The two cycles of patient data collection took place between 15 July 2023 and 3 December 2023 (pre-intervention), and from the 1 February 2021 to 23 June 2024 (post-intervention), representing a period of just over 20 weeks for each cycle.
Relevant data of all patients presenting to St James’s Hospital ED is systematically recorded and electronically stored using the Microsoft Power Bi software. It contains information regarding patient’s time and date of arrival, presenting complaint, Manchester triage score (MTS), medical record number and various demographic data. This system was used to search for and identify all MT presentations to the ED relevant to this study.
The following criteria were used as search parameters:
•MTS 1 (immediate) or 2 (very urgent); AND
•Presenting complaint containing one of the following terms – ‘Major Trauma’, ‘RTA’ (road traffic accident), ‘assault’, ‘stabbing Injury’, ‘chest injury’, ‘torso injury’.
•In addition, we searched for MTS of 1 with a presenting complaint of ‘head injury’.
An initial search within the defined period generated a list of potential MT attendances. The EPR system was then used to manually examine medical records, before deciding whether it could be classified as a MT case. The following presentations were excluded from the list: patients who did not undergo CT imaging, overnight patients who were deemed well enough to receive imaging the following day, single limb injuries or isolated head injuries with a Glasgow Coma Scale of 15.

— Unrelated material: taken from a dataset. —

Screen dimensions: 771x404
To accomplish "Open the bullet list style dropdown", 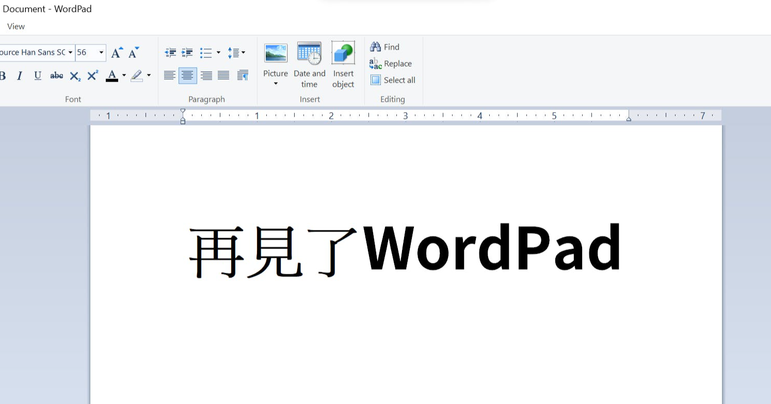I will pos(218,53).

In addition, we calculated an Injury Severity Score of potential cases using the information from ED notes, imaging results and discharge summaries. Cases with a score of less than 4 were excluded from the study, as the only injuries sustained were minor. The Injury Severity Score calculation was done by two independent investigators (NV and SM), both experienced EM clinicians. If there was a disagreement among the scores that potentially determined the decision to exclude the case from the study, a third opinion was sought from an EM consultant (DS) with regards to the final score.
Statistical analyses were conducted using R (version 4.2.3 [2023-03-15]). Descriptive statistics were used to summarize patient characteristics and outcomes. Continuous variables, such as age, were reported as means with standard deviations (SD) for normally distributed data and as medians with interquartile ranges (IQR) for non-normally distributed data. Categorical variables, including the proportion of patients meeting time-based targets, were reported as counts (n) and percentages (%).
The primary outcome – median time to CT – was compared between the pre- and post-intervention groups using the non-parametric Mann–Whitney U test. To evaluate differences in the overall distribution of time to CT between groups, a Kolmogorov–Smirnov (K-S) test was also performed.
The combined use of the Mann–Whitney U and K-S tests was chosen to ensure a robust comparison of the time-to-CT distributions. While the Mann–Whitney U test is sensitive to differences in central tendency (median), the K-S test complements this by detecting differences in the overall shape, spread and location of the distributions, which is particularly useful in studies with smaller sample sizes where assumptions of normality may not be met [18]. Key assumptions for both tests, including the independence of observations, were met by the study’s pre-test/post-test design with different patient cohorts. The analysis was performed using statistical software that automatically applies corrections for tied ranks.
Differences in the proportions of patients achieving the 30-minute and 60-minute imaging targets were assessed using the chi-squared (χ²) test for independence.
All statistical tests were two-tailed, and a p-value of <0.05 was considered to indicate statistical significance.
A total of 78 MT cases met the inclusion criteria: 40 in the pre-intervention group and 38 in the post-intervention group. The demographic and clinical characteristics of both cohorts were comparable (Table 2), with a similar distribution of age, sex and Injury Severity Scores.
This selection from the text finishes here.